* Begin EXCERPTED PASSAGE *

It would allow doing “shared counters” and other things like that, but it would fail spectacularly when users didn’t understand the locking/unlocking, and I can’t see that it’s very easy to “warn” if they do it wrong. But, it’s the only way I can see that you could actually achieve what was asked for in a thread-safe, not “by luck”, manner.

Answering to your post Java223 Scripting - Script with Java on openHAB [5.0.1.0,6.0.0.0) - #75 by Nadahar in the old thread:

Yes, the synchronisation requirement is language specific. Partly, synchronisation is done inside the OpenhabGraalJSScriptEngine implementation and the add-on code, but in case of the Script***Handler, we need to synchronise in core to synchronise the full block of setting execution context, execute, resetting execution context. Please note that that locking mechanism in core is fully optional, you have to implement Lock with your ScriptEngine to enable it. If you don‘t want it, simply don‘t implement the Lock interface.

Yes. I originally meant that ScriptEngine and Polyglot Engine are different contexts, but yes, you also have the JSR223 and the GraalVM Polyglot Context. But the contexts correspond to each other/are the same from the point of view of what‘s (e.g. variable values) in the environment of the script.

Do they really do? E.g. for NashornJS, you only get a ScriptEngine implementation from the JDK (or now, the additional package) and don‘t know about its internals. You only have the JSR223 context for Nashorn.
The main difference for Graal is, that you don‘t simply get a ScriptEngine instance (if Graal even provided such a wrapper for its Context), but you have access to the underlying mechanics, which are the Graal Polyglot Context and Graal Polyglot Engine.

* End EXCERPTED PASSAGE *
* Begin DATASET RECORDS *

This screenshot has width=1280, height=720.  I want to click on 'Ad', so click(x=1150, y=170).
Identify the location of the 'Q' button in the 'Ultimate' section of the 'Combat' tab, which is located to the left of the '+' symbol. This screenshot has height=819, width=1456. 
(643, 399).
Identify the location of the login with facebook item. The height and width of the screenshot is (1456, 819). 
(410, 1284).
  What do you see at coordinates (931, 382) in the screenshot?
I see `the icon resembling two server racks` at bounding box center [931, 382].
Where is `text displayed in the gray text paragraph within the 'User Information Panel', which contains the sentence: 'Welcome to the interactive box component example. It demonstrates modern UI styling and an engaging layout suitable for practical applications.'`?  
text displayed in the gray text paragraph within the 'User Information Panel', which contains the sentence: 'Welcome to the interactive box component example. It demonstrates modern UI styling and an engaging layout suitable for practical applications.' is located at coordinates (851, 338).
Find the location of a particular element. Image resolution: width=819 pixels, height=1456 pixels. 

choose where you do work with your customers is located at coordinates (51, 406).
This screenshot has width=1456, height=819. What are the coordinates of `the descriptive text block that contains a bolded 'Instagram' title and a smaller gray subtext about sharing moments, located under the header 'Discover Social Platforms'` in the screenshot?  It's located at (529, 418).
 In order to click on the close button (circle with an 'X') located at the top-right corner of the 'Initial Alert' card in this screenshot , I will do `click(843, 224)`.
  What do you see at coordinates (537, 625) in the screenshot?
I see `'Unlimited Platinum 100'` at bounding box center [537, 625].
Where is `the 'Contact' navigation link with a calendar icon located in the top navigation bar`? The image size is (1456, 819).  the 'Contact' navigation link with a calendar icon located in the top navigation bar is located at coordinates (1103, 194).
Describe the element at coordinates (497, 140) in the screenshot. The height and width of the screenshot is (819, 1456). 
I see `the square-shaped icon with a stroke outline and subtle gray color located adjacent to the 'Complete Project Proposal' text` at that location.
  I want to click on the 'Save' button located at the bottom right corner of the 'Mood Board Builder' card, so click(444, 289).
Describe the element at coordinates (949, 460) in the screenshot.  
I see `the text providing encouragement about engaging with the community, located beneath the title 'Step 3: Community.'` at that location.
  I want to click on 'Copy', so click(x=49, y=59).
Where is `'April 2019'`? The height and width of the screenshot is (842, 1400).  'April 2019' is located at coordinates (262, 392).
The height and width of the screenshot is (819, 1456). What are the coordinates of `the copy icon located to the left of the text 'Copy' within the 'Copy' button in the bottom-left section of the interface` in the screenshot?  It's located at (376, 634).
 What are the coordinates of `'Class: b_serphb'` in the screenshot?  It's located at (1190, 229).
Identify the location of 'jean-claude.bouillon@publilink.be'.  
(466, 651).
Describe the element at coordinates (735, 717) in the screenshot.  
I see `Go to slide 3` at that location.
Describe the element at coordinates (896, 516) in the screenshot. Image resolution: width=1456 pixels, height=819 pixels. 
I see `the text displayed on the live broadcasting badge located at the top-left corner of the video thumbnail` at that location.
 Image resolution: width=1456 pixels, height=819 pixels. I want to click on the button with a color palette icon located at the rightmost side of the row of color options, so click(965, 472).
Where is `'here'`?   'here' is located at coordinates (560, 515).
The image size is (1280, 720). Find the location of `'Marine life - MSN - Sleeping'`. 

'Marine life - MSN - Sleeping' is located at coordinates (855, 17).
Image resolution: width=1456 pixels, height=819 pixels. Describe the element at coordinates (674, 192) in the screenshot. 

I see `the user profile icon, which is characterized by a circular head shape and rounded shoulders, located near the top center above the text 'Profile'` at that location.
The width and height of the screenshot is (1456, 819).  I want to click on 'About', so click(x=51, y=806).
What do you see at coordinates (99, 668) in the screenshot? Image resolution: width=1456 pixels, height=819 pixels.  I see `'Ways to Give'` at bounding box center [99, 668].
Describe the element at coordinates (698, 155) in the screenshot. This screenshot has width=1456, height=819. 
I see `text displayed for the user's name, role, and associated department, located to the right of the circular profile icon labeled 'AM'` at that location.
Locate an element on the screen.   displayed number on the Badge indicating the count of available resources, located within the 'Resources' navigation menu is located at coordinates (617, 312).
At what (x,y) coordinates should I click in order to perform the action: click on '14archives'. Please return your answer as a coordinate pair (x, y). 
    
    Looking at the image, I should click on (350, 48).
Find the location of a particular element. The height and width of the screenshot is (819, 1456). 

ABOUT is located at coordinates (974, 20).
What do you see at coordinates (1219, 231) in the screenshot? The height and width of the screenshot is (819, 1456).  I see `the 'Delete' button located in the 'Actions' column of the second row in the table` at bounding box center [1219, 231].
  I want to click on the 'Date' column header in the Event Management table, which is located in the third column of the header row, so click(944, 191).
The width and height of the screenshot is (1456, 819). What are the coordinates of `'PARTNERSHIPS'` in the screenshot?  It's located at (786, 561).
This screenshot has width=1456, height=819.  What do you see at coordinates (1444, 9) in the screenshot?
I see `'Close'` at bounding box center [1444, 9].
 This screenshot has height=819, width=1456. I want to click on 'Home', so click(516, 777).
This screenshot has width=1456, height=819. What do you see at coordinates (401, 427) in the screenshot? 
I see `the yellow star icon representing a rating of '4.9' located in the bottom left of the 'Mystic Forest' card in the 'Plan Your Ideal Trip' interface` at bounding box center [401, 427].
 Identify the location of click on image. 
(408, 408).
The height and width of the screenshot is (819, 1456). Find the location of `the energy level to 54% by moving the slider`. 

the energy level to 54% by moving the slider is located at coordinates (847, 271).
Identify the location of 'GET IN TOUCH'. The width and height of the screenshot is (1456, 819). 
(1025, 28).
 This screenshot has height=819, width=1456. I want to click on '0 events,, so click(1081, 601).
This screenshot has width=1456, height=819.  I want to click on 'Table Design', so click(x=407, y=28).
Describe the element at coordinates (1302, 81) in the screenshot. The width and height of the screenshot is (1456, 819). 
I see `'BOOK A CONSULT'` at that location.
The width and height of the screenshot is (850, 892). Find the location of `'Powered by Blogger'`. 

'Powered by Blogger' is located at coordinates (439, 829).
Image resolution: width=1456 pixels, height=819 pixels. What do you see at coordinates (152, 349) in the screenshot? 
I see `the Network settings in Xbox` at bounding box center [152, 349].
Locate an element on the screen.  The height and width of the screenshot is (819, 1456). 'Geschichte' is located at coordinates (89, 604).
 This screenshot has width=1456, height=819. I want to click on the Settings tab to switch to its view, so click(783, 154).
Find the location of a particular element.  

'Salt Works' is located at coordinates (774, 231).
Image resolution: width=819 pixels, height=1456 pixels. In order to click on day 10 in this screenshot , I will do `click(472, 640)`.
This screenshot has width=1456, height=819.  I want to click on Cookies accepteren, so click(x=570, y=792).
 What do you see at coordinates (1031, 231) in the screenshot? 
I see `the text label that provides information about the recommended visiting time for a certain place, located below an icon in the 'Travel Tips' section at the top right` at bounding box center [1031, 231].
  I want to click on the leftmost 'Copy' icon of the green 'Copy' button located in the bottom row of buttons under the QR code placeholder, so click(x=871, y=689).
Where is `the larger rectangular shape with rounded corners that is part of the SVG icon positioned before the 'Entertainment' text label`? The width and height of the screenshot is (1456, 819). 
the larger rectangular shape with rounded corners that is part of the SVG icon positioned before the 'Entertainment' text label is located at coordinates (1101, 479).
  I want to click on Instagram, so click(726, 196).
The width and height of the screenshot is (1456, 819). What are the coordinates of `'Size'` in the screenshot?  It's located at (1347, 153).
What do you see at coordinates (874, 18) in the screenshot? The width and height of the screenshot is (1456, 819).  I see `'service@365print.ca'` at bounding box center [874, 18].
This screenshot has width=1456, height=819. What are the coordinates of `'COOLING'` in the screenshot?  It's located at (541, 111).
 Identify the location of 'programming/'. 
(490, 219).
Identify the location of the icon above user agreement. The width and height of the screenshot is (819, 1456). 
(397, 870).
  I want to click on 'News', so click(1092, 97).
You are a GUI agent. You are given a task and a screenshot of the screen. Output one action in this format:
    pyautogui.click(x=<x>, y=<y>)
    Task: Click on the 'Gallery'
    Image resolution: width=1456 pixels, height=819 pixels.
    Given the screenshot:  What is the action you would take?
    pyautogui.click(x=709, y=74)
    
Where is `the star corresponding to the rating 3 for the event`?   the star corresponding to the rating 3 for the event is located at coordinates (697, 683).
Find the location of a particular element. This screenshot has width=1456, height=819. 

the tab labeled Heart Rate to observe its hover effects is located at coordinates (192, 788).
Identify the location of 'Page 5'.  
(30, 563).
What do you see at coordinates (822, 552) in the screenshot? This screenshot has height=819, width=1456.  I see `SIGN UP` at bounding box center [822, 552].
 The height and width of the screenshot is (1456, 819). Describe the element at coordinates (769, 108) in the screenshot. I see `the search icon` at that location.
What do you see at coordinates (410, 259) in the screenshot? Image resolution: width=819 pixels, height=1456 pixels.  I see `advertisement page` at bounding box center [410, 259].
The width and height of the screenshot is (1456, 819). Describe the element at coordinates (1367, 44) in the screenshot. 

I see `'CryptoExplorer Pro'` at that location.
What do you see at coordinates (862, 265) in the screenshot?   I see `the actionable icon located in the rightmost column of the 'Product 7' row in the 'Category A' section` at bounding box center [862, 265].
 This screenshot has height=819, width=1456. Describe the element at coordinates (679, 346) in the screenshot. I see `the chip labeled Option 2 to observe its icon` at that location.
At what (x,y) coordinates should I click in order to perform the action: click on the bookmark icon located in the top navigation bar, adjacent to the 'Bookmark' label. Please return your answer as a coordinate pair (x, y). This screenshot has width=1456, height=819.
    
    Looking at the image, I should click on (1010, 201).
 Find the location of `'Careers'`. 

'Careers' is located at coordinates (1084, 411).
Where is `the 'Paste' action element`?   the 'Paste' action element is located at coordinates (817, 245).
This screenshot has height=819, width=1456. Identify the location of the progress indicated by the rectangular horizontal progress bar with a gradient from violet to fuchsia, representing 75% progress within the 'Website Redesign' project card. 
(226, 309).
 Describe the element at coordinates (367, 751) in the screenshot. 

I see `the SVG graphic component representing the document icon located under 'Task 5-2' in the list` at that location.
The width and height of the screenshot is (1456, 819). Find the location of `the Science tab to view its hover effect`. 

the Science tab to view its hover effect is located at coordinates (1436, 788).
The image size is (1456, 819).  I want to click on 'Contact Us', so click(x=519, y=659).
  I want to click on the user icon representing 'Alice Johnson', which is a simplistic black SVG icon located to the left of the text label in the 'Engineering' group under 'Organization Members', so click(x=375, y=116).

* End DATASET RECORDS *

**PROBLEMS TO WORK ON:**
(A) Answer these questions using the forum excerpt about openHAB script engine locking, each on its own line:
(i) Which interface must a ScriptEngine implement to enable the optional locking mechanism in core?
(ii) For NashornJS, which context is the only one available?
(iii) Which two underlying mechanics does Graal give access to?
(B) Carry on the forum excerpt about openHAB script engine locking, starting right after its final sentence.

**FINAL RESULTS:**
(A)
(i) The Lock interface.
(ii) The JSR223 context.
(iii) The Graal Polyglot Context and the Graal Polyglot Engine.

(B)
I think directly handling Graal contexts in core would allow for getting rid of the ScriptEngine wrappers wrapping Graal contexts, but I don‘t think that would really change much. It would mainly allow us to get rid of wrappers like openhab-addons/bundles/org.openhab.automation.pythonscripting/src/main/java/org/openhab/automation/pythonscripting/internal/graal/GraalPythonScriptEngine.java at 4440af9d1ac4a43ffd0df4cd8a57a6eaea52dcff · openhab/openhab-addons · GitHub,

I think its existence might make more sense when checking where and how it is used in other places, but I am out when its comes to answering that question. That code likely is as old or even older than my openHAB user experience …

I can‘t recall such a change, and the Git history also included nothing obvious here: openhab-core/bundles/org.openhab.core.automation.module.script/src/main/java/org/openhab/core/automation/module/script/internal/ScriptEngineManagerImpl.java at 51110e96cb882f2fa0f35523561c254df7fa81de · openhab/openhab-core · GitHub & History for bundles/org.openhab.core.automation.module.script/src/main/java/org/openhab/core/automation/module/script/internal/handler/AbstractScriptModuleHandler.java - openhab/openhab-core · GitHub

I would expect that new engines have always been created for every script, otherwise you‘d need to manually save and restore the JSR223 context (variable states for example) when executing different scripts with a single engine, which probably would‘t work as it would require handling native language objects in Java.

With that reasoning I don‘t think that JSR223 engines can be reused to execute different scripts, so it also doesn‘t make sense to split core handling for JSR223 ScriptEngine and Graal Polyglot Context. If my assumption is wrong, it could make sense to split, but TBH I don‘t want to go down that rabbit hole.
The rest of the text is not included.